Why kids chose these 3 codes
(from notes taken from student consultation sessions)

•    Always wanted to play but never had the equipment.
•    Bat down is popular in the playground.
•    A few family members compete in local senior competition. Kids exposed to the sport on the side-lines.
•    Both boys and girls can compete at the same level on the same field together. 

•    The most popular sport.
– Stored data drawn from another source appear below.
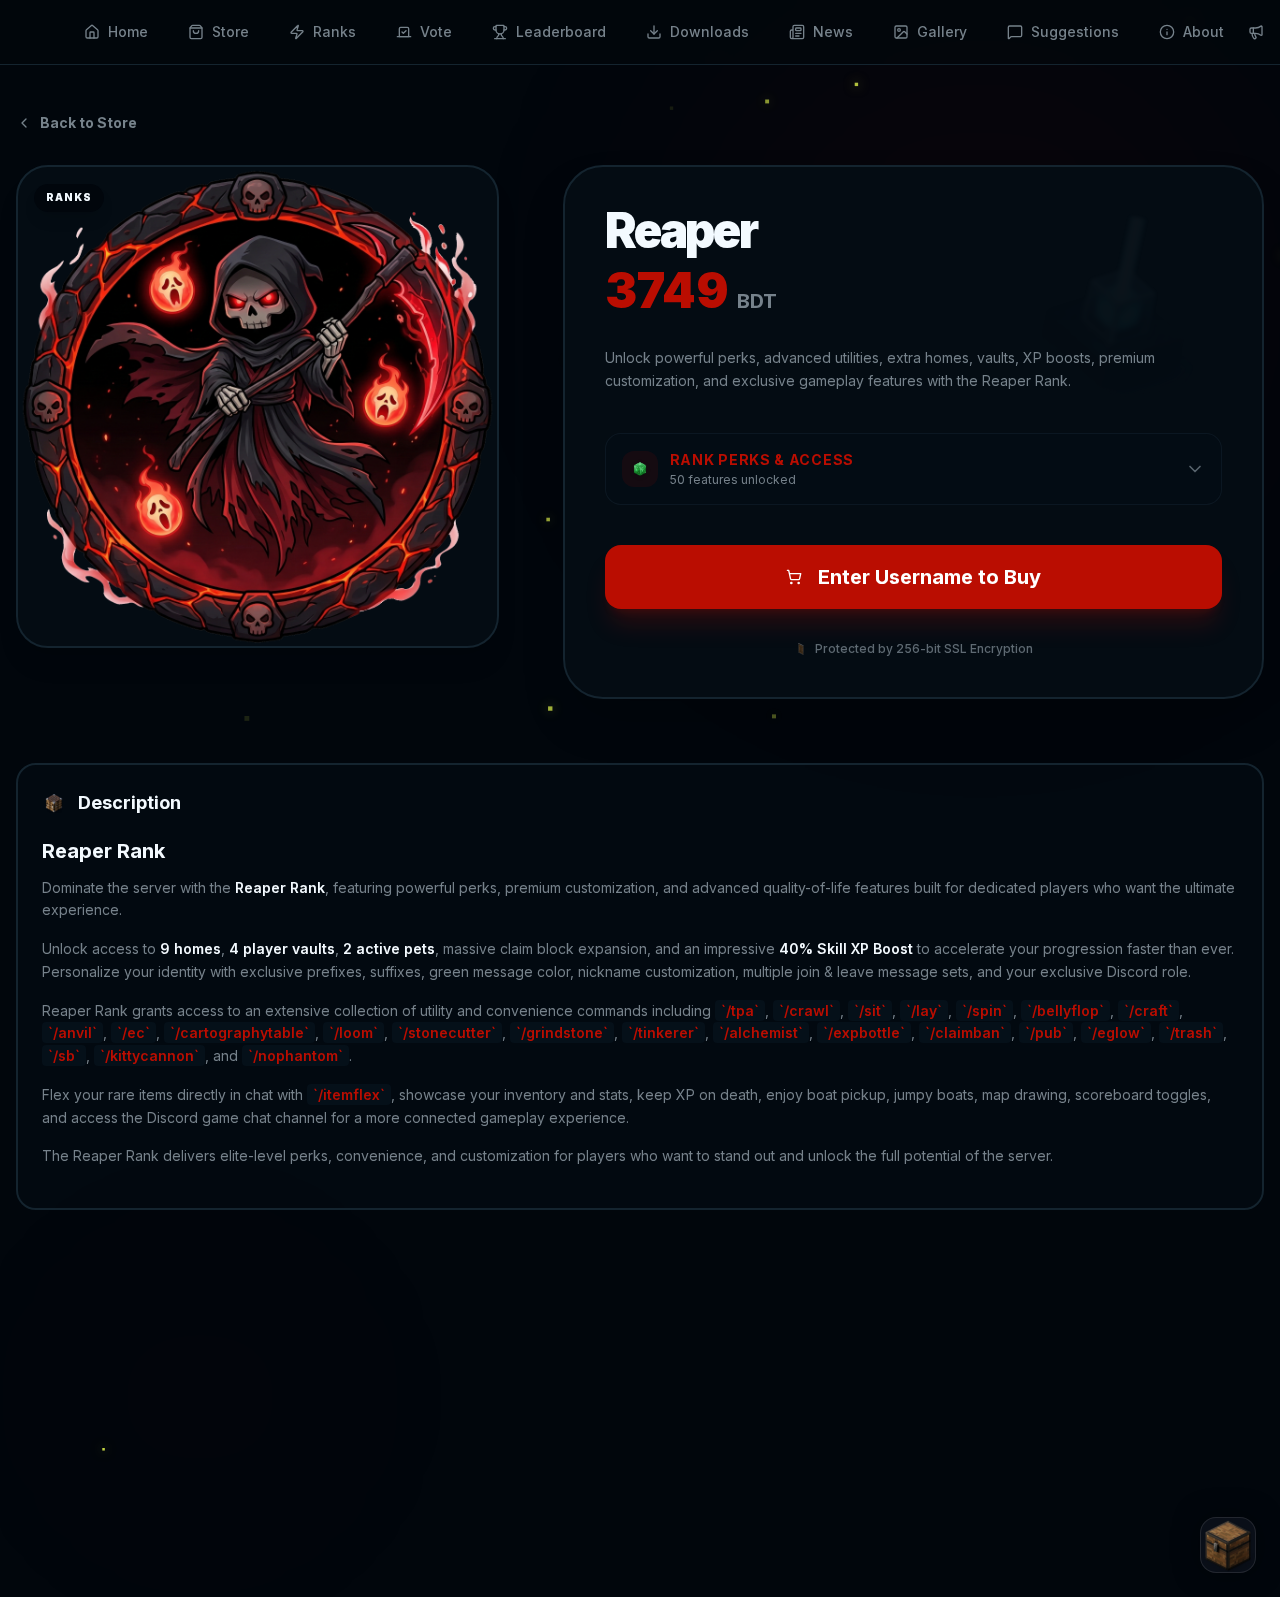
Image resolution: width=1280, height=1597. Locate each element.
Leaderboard (561, 31)
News (833, 31)
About (1203, 31)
Aligns with national trend in the Secondary school space.
•    You can play and practise by yourself.
•    Cheap.
•    Access – there are 3 public outdoor hoops in Te Karaka, 1 in Whatatutu, 1 in Matawai.
•    Youth culture – NBA, clothes and apparel, hip hop, social media movement, esports.

•    Most of the secondary school students had a positive Rugby experience through their clubs up until Under 13. When they got to High School there were not enough numbers to have a team in either the Under 15, Under 18 and girls grades in town.
•    Both Girls and Boys can compete at the same level on the same field together.

After delivering softball along with Rugby/Basketball in a shared service model there are some positive learnings that improved the quality of experience for both deliverer and participant that include:
•    Better ratios – By splitting a class of 30, each deliverer has 15 students for 30 minutes of skill development, then swap over. After the skill development sessions, we play 30 minutes of each code with the whole class, to try and transfer what was taught in skill development sessions into a game.
•    Variety – Keeping things fresh and new helps keep the kids engaged.
•    Opportunity to target specific group eg ability, age, female etc
•    Rural schools feel like they have been let down in the past by deliverers who have been unreliable in the past. They are given low priority because of lower participation numbers and higher the cost (time, travel) compared to town schools

The Locally Led approach has led to Balance is Better outcomes.

The programme has fostered a more positive and constructive relationship between the schools. Instead of competing for students they are now working together to provide quality experiences for their students.